Al riguardo, per inquadrare bene la fattispecie occorre richiamare sia il d.m. n. 95442/2016 sia la circolare INPS n. 139/2016.
Il primo provvedimento, nel disciplinare nel dettaglio le singole fattispecie che integrano le causali di intervento della CIGO e gli elementi oggettivi da valutare in relazione ad esse, all'art. 8 comma 2, dispone che “integrano le fattispecie impraticabilità dei locali anche per ordine di pubblica autorità e sospensione o riduzione dell'attività per ordine di pubblica autorità per cause non imputabili all'impresa o ai lavoratori, rispettivamente, la sospensione o riduzione dell'attività per eventi improvvisi e di rilievo, quali alluvioni o terremoti, e la sospensione o riduzione dell'attività per fatti sopravvenuti, non attribuibili ad inadempienza o responsabilità dell'impresa o dei lavoratori, dovuti ad eventi improvvisi e di rilievo o da ordini della pubblica autorità determinati da circostanze non imputabili all'impresa”.

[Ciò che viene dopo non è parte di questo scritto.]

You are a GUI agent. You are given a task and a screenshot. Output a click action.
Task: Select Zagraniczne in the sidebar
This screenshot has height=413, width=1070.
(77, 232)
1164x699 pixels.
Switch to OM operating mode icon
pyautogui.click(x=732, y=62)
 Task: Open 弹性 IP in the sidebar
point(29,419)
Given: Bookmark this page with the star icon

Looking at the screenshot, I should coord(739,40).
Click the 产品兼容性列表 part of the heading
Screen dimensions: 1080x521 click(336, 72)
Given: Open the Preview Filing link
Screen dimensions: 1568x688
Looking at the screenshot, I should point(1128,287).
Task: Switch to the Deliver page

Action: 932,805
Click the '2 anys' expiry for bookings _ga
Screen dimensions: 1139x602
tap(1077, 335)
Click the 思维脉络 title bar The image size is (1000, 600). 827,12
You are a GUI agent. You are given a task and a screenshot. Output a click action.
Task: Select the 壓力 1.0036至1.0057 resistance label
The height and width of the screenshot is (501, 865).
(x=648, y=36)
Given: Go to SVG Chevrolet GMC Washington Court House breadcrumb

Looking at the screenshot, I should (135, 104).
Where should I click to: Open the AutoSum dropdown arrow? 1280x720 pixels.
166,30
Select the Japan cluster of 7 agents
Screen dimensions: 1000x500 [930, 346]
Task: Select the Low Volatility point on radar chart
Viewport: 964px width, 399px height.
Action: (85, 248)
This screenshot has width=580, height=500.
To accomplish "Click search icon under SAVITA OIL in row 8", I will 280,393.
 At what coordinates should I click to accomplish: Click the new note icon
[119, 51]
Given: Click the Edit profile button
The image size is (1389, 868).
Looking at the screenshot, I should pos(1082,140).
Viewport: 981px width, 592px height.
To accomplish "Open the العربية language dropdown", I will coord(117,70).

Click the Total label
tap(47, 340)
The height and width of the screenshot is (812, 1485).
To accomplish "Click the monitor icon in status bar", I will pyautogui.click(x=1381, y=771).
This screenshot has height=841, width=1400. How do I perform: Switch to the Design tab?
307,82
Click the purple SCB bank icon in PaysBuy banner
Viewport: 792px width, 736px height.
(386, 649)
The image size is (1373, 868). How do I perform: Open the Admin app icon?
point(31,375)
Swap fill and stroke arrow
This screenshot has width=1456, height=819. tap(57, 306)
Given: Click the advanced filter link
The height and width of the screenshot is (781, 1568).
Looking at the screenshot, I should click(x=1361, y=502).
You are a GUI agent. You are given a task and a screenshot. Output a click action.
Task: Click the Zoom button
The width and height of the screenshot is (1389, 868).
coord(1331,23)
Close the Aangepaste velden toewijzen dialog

La circolare n. 138 del 2016, al punto 6.6, afferma invece che “l'art. 8 del decreto n. 95442/16 raggruppa un insieme di fattispecie per le quali la sospensione o riduzione dell'attività lavorativa sono dovute dalla forza maggiore o ordine della pubblica autorità. Si tratta cioè di incendi, alluvioni, sismi, crolli, mancanza di energia elettrica, impraticabilità dei locali anche per ordine di pubblica autorità e sospensione dell'attività per ordine di pubblica autorità per cause non imputabili all'azienda e/o ai lavoratori. Ferma restando la consueta relazione descrittiva dell'evento e degli effetti sull'attività dell'azienda istante, in alcune delle fattispecie su indicate potrebbe essere necessario produrre anche verbali ed attestazioni delle competenti autorità comprovanti la natura dell'evento (VV.FF., Enti erogatori, etc.) e per la fattispecie che integra la causale di cui al comma 2 (impraticabilità dei locali o sospensione dell'attività per ordine di pubblica autorità), dichiarazione (es. ordinanze) della pubblica autorità circa l'impraticabilità dei locali e le cause che ne hanno determinato la decisione. In caso di mancata fornitura dell'energia elettrica deve inoltre risultare che la stessa sia stata imprevista ed imprevedibile… (Omissis)”.
In secondo luogo, va evidenziato che, sempre nell'art. 13 sopra menzionato, il Legislatore prescinde da una fase di consultazione sindacale e dalla conseguente a stipula di uno specifico accordo sindacale aziendale, circostanza questa che invece il Regolamento del Fondo di solidarietà del settore assicurativo e di assicurazione/assistenza pone come condizione indispensabile per richiedere l'assegno ordinario nella fattispecie “classica” di riorganizzazione/ristrutturazione aziendale.